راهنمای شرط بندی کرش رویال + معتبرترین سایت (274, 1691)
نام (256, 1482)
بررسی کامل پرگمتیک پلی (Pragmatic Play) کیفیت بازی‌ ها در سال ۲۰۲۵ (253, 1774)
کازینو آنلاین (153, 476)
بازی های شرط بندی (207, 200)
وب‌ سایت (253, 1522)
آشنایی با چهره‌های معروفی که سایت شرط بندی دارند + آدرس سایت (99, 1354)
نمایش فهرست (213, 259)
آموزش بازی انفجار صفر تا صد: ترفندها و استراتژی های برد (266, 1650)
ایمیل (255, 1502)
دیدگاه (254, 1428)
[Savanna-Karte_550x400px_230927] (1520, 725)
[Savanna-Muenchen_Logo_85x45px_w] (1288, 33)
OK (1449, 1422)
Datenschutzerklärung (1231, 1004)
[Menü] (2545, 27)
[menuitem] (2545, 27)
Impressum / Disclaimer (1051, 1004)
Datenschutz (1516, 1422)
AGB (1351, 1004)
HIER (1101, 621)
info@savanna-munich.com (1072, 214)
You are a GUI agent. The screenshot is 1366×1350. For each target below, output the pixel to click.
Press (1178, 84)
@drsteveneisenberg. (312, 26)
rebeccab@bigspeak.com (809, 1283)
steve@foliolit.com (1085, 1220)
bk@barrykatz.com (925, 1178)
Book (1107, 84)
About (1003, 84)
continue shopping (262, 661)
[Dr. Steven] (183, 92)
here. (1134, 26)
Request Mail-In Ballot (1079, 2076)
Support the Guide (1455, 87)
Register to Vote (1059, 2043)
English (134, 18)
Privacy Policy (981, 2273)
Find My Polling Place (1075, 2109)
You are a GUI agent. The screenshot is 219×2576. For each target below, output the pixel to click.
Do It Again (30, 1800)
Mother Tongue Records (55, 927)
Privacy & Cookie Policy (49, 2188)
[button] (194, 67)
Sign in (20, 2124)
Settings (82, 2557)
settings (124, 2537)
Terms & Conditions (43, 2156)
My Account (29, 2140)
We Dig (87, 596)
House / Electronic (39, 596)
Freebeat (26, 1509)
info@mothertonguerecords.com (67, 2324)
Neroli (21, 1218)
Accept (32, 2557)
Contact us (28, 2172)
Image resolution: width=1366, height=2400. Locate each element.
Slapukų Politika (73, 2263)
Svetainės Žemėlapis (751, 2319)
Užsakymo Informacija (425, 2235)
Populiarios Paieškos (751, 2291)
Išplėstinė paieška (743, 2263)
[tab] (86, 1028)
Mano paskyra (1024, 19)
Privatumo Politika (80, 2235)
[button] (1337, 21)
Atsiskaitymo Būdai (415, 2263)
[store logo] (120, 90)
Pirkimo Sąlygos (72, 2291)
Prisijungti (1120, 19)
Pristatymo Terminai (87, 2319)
|---|
What to produce: Output the records above exactly as written.

Reply to the exercise:
راهنمای شرط بندی کرش رویال + معتبرترین سایت (274, 1691)
نام (256, 1482)
بررسی کامل پرگمتیک پلی (Pragmatic Play) کیفیت بازی‌ ها در سال ۲۰۲۵ (253, 1774)
کازینو آنلاین (153, 476)
بازی های شرط بندی (207, 200)
وب‌ سایت (253, 1522)
آشنایی با چهره‌های معروفی که سایت شرط بندی دارند + آدرس سایت (99, 1354)
نمایش فهرست (213, 259)
آموزش بازی انفجار صفر تا صد: ترفندها و استراتژی های برد (266, 1650)
ایمیل (255, 1502)
دیدگاه (254, 1428)
[Savanna-Karte_550x400px_230927] (1520, 725)
[Savanna-Muenchen_Logo_85x45px_w] (1288, 33)
OK (1449, 1422)
Datenschutzerklärung (1231, 1004)
[Menü] (2545, 27)
[menuitem] (2545, 27)
Impressum / Disclaimer (1051, 1004)
Datenschutz (1516, 1422)
AGB (1351, 1004)
HIER (1101, 621)
info@savanna-munich.com (1072, 214)
You are a GUI agent. The screenshot is 1366×1350. For each target below, output the pixel to click.
Press (1178, 84)
@drsteveneisenberg. (312, 26)
rebeccab@bigspeak.com (809, 1283)
steve@foliolit.com (1085, 1220)
bk@barrykatz.com (925, 1178)
Book (1107, 84)
About (1003, 84)
continue shopping (262, 661)
[Dr. Steven] (183, 92)
here. (1134, 26)
Request Mail-In Ballot (1079, 2076)
Support the Guide (1455, 87)
Register to Vote (1059, 2043)
English (134, 18)
Privacy Policy (981, 2273)
Find My Polling Place (1075, 2109)
You are a GUI agent. The screenshot is 219×2576. For each target below, output the pixel to click.
Do It Again (30, 1800)
Mother Tongue Records (55, 927)
Privacy & Cookie Policy (49, 2188)
[button] (194, 67)
Sign in (20, 2124)
Settings (82, 2557)
settings (124, 2537)
Terms & Conditions (43, 2156)
My Account (29, 2140)
We Dig (87, 596)
House / Electronic (39, 596)
Freebeat (26, 1509)
info@mothertonguerecords.com (67, 2324)
Neroli (21, 1218)
Accept (32, 2557)
Contact us (28, 2172)
Image resolution: width=1366, height=2400. Locate each element.
Slapukų Politika (73, 2263)
Svetainės Žemėlapis (751, 2319)
Užsakymo Informacija (425, 2235)
Populiarios Paieškos (751, 2291)
Išplėstinė paieška (743, 2263)
[tab] (86, 1028)
Mano paskyra (1024, 19)
Privatumo Politika (80, 2235)
[button] (1337, 21)
Atsiskaitymo Būdai (415, 2263)
[store logo] (120, 90)
Pirkimo Sąlygos (72, 2291)
Prisijungti (1120, 19)
Pristatymo Terminai (87, 2319)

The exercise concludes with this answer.